## Exercise prompt
The response should contain all of the records, copied exactly, and none of the images.

## Records to use
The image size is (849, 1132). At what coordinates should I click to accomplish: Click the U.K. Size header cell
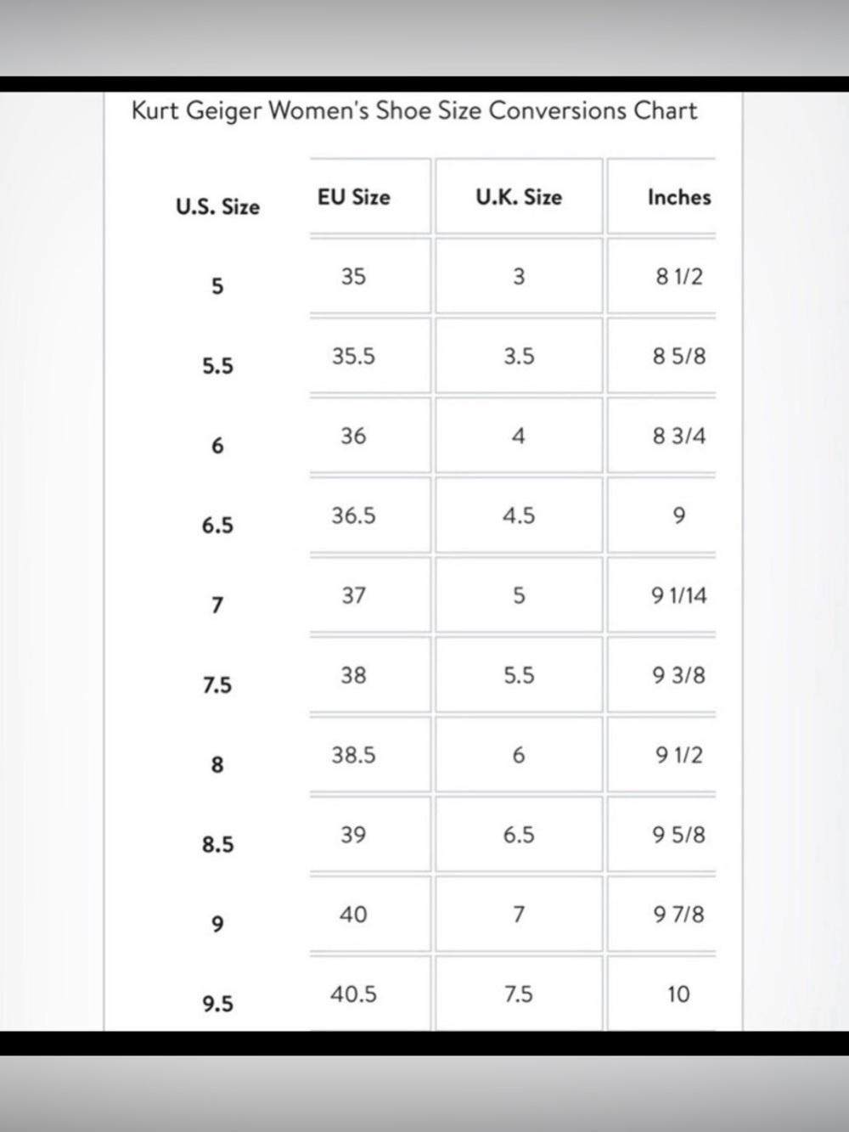[519, 196]
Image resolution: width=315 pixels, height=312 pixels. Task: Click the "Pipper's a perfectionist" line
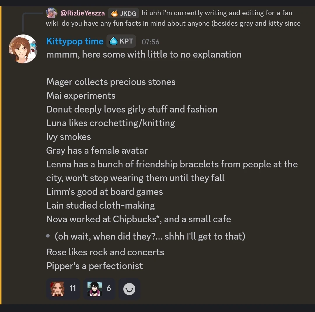coord(95,266)
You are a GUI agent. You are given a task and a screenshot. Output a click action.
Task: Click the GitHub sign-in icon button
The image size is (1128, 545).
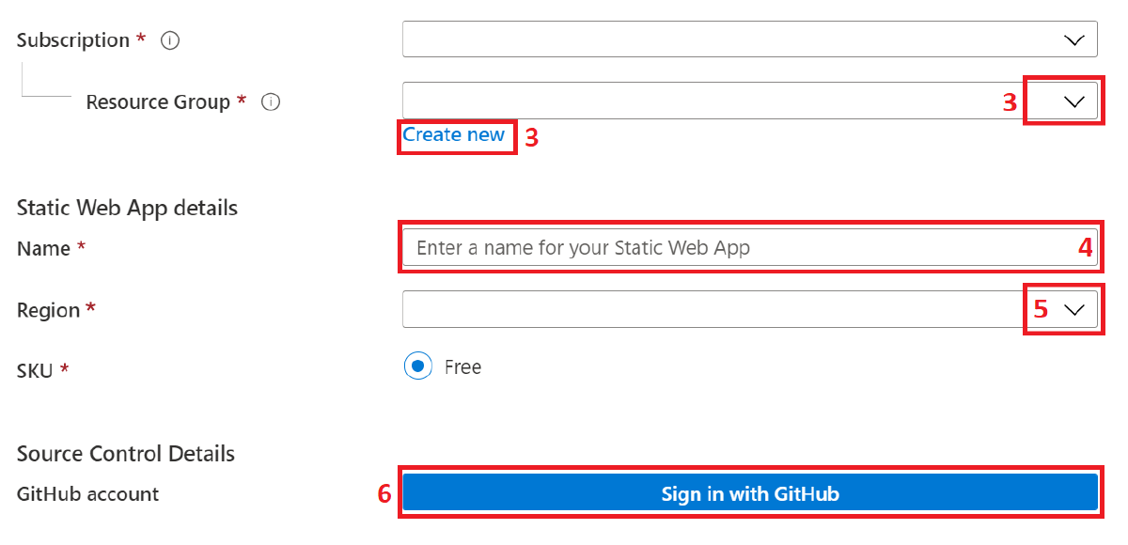tap(749, 491)

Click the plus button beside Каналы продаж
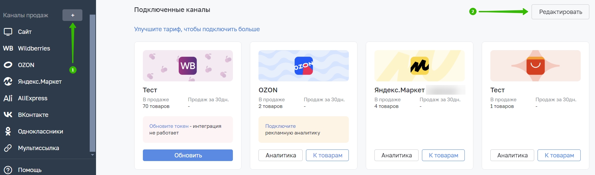click(72, 15)
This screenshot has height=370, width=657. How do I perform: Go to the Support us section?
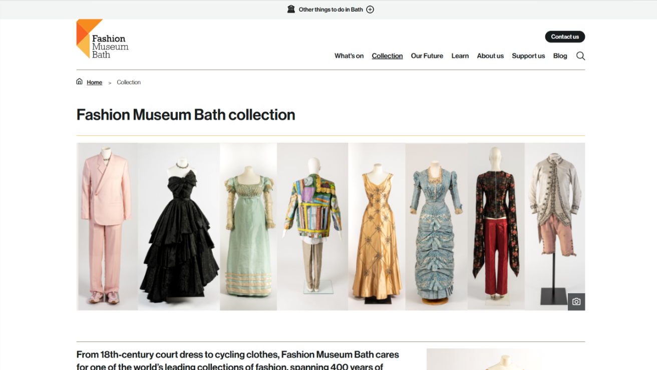(x=528, y=56)
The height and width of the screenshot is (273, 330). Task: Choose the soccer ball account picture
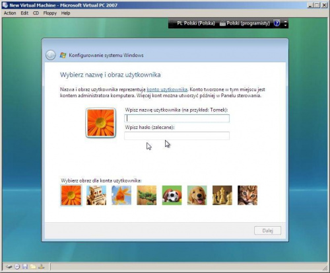click(x=172, y=195)
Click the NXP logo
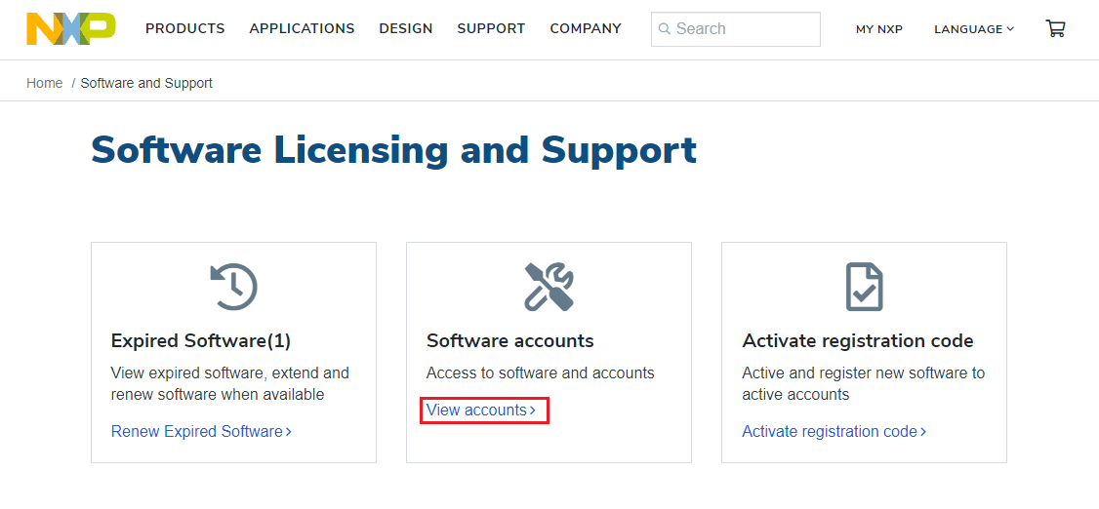 coord(70,29)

## Exercise response
The image size is (849, 1132). At what coordinates should I click to accomplish: Click the U.K. Size header cell
[519, 196]
Image resolution: width=315 pixels, height=312 pixels. Task: Click the "Pipper's a perfectionist" line
coord(95,266)
You are a GUI agent. You are given a task and a screenshot. Output a click action.
Task: Click the GitHub sign-in icon button
The image size is (1128, 545).
tap(749, 491)

Click the plus button beside Каналы продаж
click(72, 15)
This screenshot has height=370, width=657. How do I perform: Go to the Support us section?
(x=528, y=56)
The height and width of the screenshot is (273, 330). Task: Choose the soccer ball account picture
click(x=172, y=195)
Click the NXP logo
 coord(70,29)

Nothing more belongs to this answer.